━━ Information shown

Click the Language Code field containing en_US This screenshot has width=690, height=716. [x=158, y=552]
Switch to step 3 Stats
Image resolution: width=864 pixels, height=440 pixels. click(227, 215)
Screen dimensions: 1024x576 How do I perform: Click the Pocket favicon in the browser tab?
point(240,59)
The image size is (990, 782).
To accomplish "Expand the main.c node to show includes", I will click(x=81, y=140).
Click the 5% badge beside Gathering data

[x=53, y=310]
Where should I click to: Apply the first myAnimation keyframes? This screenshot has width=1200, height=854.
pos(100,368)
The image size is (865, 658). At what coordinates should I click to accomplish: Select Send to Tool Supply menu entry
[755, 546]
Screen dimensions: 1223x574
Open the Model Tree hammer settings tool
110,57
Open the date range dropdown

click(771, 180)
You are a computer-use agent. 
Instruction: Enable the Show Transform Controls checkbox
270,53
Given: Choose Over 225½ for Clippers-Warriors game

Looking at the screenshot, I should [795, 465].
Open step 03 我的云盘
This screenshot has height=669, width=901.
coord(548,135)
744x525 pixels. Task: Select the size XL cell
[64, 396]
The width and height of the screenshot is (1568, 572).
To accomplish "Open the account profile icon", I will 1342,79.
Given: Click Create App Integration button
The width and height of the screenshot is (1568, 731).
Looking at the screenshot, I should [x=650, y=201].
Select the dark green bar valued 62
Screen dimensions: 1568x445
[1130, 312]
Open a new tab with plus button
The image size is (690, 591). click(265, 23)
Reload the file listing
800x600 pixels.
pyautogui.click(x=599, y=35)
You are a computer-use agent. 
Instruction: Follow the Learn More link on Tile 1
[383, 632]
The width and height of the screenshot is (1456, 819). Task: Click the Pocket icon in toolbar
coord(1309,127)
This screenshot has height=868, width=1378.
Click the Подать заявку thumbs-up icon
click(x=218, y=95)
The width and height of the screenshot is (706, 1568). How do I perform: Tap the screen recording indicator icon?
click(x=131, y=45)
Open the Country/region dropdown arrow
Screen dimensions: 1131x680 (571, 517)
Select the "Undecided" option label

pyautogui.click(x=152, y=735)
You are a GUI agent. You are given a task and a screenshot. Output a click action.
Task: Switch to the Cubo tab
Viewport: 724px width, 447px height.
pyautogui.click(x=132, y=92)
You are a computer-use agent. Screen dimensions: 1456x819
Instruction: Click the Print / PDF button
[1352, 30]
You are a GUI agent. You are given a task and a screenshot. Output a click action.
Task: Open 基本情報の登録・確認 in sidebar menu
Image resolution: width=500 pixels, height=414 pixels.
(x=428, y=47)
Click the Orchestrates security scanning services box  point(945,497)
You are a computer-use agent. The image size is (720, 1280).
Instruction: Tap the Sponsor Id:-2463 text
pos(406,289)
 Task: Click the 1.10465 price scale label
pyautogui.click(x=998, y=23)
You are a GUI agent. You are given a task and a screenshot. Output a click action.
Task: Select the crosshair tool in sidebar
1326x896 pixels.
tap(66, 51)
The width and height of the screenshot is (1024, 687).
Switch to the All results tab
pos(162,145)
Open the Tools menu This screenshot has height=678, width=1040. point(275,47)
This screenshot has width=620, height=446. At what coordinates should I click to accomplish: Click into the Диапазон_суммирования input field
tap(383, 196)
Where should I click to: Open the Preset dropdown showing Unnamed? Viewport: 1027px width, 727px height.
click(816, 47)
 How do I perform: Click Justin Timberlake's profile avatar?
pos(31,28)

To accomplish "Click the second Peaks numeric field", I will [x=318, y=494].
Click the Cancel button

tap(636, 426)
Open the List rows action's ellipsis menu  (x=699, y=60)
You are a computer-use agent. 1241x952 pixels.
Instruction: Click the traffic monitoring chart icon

━━━━

• Exercise
In the records above, return only the line that contains "1326x896 pixels." and every line after it through the last, exactly as they appear.

• Solved problem
1326x896 pixels.
tap(66, 51)
The width and height of the screenshot is (1024, 687).
Switch to the All results tab
pos(162,145)
Open the Tools menu This screenshot has height=678, width=1040. point(275,47)
This screenshot has width=620, height=446. At what coordinates should I click to accomplish: Click into the Диапазон_суммирования input field
tap(383, 196)
Where should I click to: Open the Preset dropdown showing Unnamed? Viewport: 1027px width, 727px height.
click(816, 47)
 How do I perform: Click Justin Timberlake's profile avatar?
pos(31,28)

To accomplish "Click the second Peaks numeric field", I will [x=318, y=494].
Click the Cancel button

tap(636, 426)
Open the List rows action's ellipsis menu  (x=699, y=60)
You are a computer-use agent. 1241x952 pixels.
Instruction: Click the traffic monitoring chart icon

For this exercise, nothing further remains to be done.